2. Parsing into Unified Model
Payload decoded via schema rules:
- JSON
- Protobuf
- Avro
- CBC
- MessagePack / CBOR
- XML
Output: Typed Event
3. Filtering
Typed evaluation allows:
- numeric comparisons
- string logic
- boolean checks
- proper null handling
All fast, no string-guessing.
4. Transformations
Typed Events can be mapped into new schema types:
- renaming
- flattening
- nested extraction
- type conversion
- enrichment
- full schema-to-schema translation
5. Statistics
Typed Events enable correct:
- min/max/avg/median
- stddev (Welford)
- string frequency
- histograms
- sliding-window summaries
6. Format Conversion
Typed Events can be re-encoded into:
- JSON
- Protobuf
- Avro
- CBC
- MessagePack
- CBOR
- XML
- CSV (best-effort conventions)
Without a Schema
- payload is opaque
- filtering becomes string-based heuristics
- transformations are restricted
- stats degrade to string mode
- cross-format conversions are impossible
5. Schema Compatibility Matrix
Different serialization formats support different field types natively.
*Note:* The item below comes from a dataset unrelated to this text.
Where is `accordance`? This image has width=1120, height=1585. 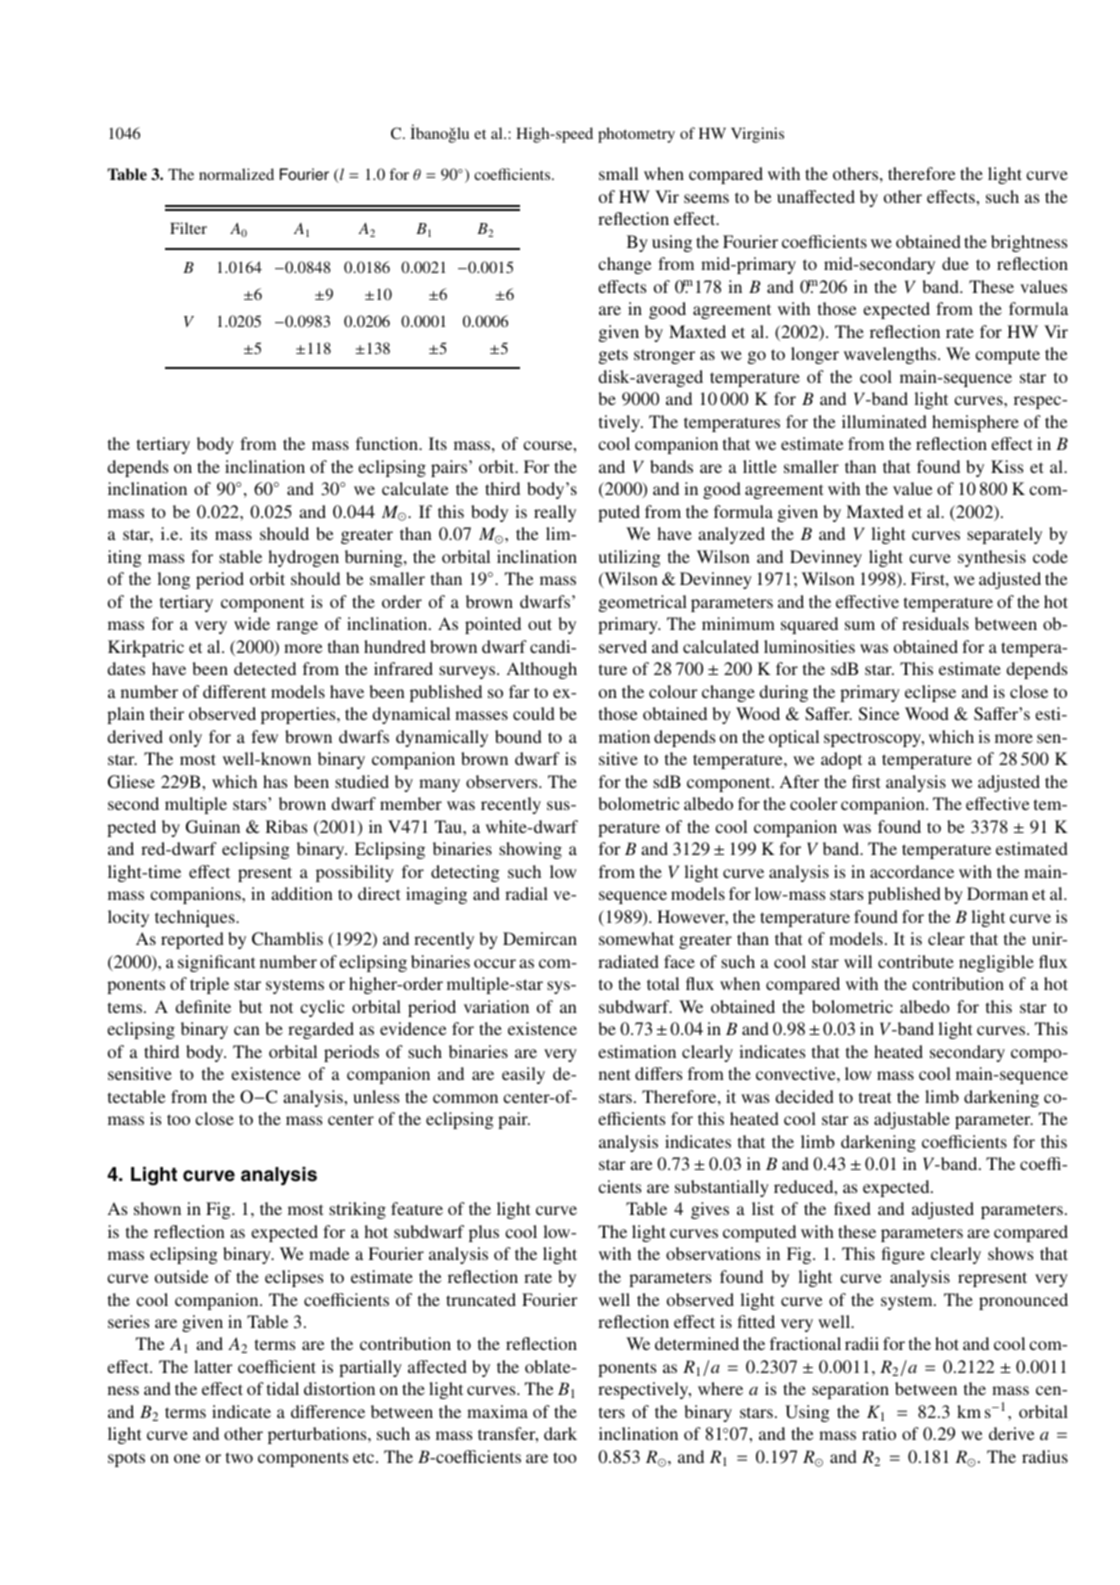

The matrix below shows what MAPS can safely convert between formats, and where conventions or special handling are required.
| Field | Avro | CBC | CBOR | CSV | Protobuf | JSON | MessagePack | XML |
|---|---|---|---|---|---|---|---|---|
| stringId (string) | ✅ | ✅ | ✅ | ✅ | ✅ | ✅ | ✅ | ✅ |
| intId (int32) | ✅ | ✅ | ✅ | ✅ | ✅ | ✅ | ✅ | ✅ |
| longId (int64) | ✅ | ✅ | ✅ | ⚠️ | ✅ | ✅ | ✅ | ✅ |
| floatId (float32) | ✅ | ✅ | ✅ | ⚠️ | ✅ | ✅ | ✅ | ✅ |
| doubleId (float64) | ✅ | ✅ | ✅ | ⚠️ | ✅ | ✅ | ✅ | ✅ |
| booleanId | ✅ | ✅ | ✅ | ⚠️ | ✅ | ✅ | ✅ | ✅ |
| bytesId (binary) | ✅ | ✅ | ✅ | ⚠️ | ✅ | ⚠️ | ✅ | ⚠️ |
| arrayId (array<int>) | ✅ | ✅* | ✅ | ⚠️ | ✅ | ✅ | ✅ | ⚠️ |
| nestedObj | ✅ | ✅ | ✅ | ⚠️ | ✅ | ✅ | ✅ | ✅ |
| enumId | ✅ | ✅ | ✅ | ⚠️ | ✅ | ✅ | ⚠️ | ✅ |
| timestampId | ✅† | ✅‡ | ✅§ | ⚠️ | ✅¶ | ✅ | ✅ | ✅ |
This table outlines schema type compatibility across all serialization formats: Avro, CBC, CBOR, CSV, Protobuf, JSON, MessagePack, and XML.
Legend
- ✅ Native / straightforward support
- ⚠️ Supported with convention (e.g. stringify, JSON-in-cell, base64, etc.)
- ✅* CBC arrays require explicit element length/layout
- ✅† Avro:
logicalType: timestamp-millisortimestamp-micros - ✅‡ CBC: store integer epoch or ISO string via
encalc/decalc - ✅§ CBOR: use tag 0/1 (date/time) or plain ISO string
- ✅¶ Protobuf: use
google.protobuf.Timestampor epoch millis
Notes on Compatibility
CSV
CSV cannot encode structured or binary data natively. MAPS uses conventions such as:
- JSON-in-cell for objects or arrays
- base64 for binary data
- string rendering for timestamps
Usable, but not elegant.
CBC
CBC always requires an explicit field layout. Arrays, enums, timestamps, and nested objects all rely on exact offsets and encoding rules.
Nothing is inferred.
JSON / MessagePack
Formats allow multiple valid encodings for:
- timestamps
- enums
- binary data
MAPS applies internal conventions, but without schemas conversions can be lossy or ambiguous.
XML
XML supports all MAPS field types, but round-tripping requires consistent rules for:
- ordering
- attributes vs elements
- namespaces
MAPS enforces deterministic mapping to keep cross-format conversions stable.